Anyone around here ever ride any of the Hudson Valley areas such as Minnewaska, Mohonk, the Stewart Airport Buffer Zone, or Mount Beacon?


----------



## Philpug (May 4, 2009)

SKidds said:


> Anyone around here ever ride any of the Hudson Valley areas such as Minnewaska, Mohonk, the Stewart Airport Buffer Zone, or Mount Beacon?


I've ridden Minnewaska, just carriage trails but it is pretty. There is a pretty good 4 mile trail from the top of the Hang gliding launch to the Nevele in Ellenville. What is there near the Stewart airport?


----------



## SKidds (May 4, 2009)

Philpug said:


> What is there near the Stewart airport?

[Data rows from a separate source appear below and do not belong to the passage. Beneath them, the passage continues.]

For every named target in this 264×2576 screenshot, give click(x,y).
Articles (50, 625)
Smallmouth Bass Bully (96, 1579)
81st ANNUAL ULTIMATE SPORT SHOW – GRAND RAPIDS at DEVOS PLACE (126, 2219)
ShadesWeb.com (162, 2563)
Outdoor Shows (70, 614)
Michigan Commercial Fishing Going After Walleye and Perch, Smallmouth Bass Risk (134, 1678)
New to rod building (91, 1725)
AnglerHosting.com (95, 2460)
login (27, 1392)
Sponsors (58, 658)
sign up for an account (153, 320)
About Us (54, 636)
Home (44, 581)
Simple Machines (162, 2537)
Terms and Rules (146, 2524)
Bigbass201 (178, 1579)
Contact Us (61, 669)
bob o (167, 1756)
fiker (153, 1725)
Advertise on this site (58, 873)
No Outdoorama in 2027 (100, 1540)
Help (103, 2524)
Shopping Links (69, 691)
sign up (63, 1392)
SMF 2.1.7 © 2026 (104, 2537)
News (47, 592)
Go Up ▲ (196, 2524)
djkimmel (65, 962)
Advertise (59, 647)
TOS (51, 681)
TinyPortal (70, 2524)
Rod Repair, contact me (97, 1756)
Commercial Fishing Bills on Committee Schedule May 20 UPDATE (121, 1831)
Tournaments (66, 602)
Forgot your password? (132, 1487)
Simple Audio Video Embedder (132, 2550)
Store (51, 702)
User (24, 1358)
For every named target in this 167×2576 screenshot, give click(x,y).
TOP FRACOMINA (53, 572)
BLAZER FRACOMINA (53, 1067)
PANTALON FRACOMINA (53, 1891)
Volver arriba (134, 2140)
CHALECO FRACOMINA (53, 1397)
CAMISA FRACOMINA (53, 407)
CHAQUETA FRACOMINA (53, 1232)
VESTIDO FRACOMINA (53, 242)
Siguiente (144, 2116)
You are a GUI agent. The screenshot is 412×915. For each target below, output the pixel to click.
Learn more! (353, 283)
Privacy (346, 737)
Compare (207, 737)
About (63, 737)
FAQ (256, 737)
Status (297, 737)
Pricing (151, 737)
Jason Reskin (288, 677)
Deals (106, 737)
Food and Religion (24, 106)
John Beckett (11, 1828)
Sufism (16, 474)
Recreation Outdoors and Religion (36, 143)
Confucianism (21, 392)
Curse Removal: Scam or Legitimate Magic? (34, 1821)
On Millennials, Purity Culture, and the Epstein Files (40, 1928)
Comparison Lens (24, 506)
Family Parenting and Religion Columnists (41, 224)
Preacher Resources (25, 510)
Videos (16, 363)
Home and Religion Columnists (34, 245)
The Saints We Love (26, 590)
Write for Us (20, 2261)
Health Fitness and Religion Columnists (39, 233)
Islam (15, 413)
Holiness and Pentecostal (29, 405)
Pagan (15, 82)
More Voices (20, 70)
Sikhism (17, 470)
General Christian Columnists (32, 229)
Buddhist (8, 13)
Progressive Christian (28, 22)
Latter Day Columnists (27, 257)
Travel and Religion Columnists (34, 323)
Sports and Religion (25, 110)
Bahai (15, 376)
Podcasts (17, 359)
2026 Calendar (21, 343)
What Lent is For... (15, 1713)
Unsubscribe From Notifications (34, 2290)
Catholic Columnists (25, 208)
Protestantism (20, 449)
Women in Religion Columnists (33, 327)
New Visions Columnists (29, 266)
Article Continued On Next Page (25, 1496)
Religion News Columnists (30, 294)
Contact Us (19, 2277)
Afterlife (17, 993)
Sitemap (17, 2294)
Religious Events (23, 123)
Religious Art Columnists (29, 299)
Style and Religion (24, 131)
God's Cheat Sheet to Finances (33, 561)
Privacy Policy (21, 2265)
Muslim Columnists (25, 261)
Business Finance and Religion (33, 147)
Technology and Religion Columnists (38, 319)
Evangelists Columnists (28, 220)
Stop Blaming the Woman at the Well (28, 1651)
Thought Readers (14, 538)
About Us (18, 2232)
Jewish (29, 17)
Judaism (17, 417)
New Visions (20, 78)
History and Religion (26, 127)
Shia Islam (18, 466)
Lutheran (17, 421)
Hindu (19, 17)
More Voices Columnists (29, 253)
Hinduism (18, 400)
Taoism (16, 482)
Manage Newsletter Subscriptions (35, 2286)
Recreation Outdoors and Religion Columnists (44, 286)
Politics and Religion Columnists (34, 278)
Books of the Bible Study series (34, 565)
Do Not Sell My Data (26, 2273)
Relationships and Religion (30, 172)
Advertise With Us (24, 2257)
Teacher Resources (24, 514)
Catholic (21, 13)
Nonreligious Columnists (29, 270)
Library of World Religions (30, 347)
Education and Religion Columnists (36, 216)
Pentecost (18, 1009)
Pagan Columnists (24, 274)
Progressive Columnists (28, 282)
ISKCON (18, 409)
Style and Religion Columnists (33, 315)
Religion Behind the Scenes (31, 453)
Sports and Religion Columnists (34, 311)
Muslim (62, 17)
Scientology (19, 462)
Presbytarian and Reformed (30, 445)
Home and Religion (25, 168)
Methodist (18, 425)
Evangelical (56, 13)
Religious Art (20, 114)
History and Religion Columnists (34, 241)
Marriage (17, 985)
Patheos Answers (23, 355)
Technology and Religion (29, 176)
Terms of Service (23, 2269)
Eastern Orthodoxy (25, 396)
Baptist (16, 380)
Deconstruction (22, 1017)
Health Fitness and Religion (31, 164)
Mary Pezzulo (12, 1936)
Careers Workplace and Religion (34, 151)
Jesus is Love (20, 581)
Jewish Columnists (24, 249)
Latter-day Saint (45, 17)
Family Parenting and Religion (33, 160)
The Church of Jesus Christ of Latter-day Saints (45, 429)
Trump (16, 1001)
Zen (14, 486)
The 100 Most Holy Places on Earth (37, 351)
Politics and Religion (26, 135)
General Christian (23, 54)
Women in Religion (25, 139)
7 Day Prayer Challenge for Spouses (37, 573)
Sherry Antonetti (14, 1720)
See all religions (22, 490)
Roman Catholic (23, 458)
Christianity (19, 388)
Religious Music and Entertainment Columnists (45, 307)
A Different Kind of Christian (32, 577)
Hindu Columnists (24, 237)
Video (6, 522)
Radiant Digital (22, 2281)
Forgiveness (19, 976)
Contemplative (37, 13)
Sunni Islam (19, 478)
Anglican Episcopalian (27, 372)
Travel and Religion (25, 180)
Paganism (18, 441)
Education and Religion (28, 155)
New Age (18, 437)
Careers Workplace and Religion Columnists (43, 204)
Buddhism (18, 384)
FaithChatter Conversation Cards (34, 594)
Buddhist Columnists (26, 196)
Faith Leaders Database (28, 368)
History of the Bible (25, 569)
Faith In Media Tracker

The buffer zone is a 5,600 acre multiple use area around the airport.  Variety of trails and single track.  Supposed to be pretty decent.  Google Stewart Airport buffer zone and you can find lots of info.


----------



## marcski (May 5, 2009)

SKidds said:


> The buffer zone is a 5,600 acre multiple use area around the airport.  Variety of trails and single track.  Supposed to be pretty decent.  Google Stewart Airport buffer zone and you can find lots of info.



I've never been to Stewart but I hear its great.   Ninham in Carmelis another place you might want to check out...again I've never been but I hear its great.  Also, Blue Mtn is in Peekskill.  909 off the Taconic near Pleasant Valley is again supposed to rock, but I've never been.  Some reviews can be found here:

http://trails.mtbr.com/cat/united-states-trails/trails-new-york/PLS_4566crx.aspx


----------



## SKidds (May 5, 2009)

Thanks for the 411.  This is a good site that covers the best areas in Putnam, Dutchess and Ulster counties.

http://www.hudsonriver.com/mtbiking.htm

Bowdoin is about 10 minutes from my house, Stewart about 15, so those are the areas I'm most likley to check out first on that list.  For Stewart you do need to get a permit, but it looks like they are free.


----------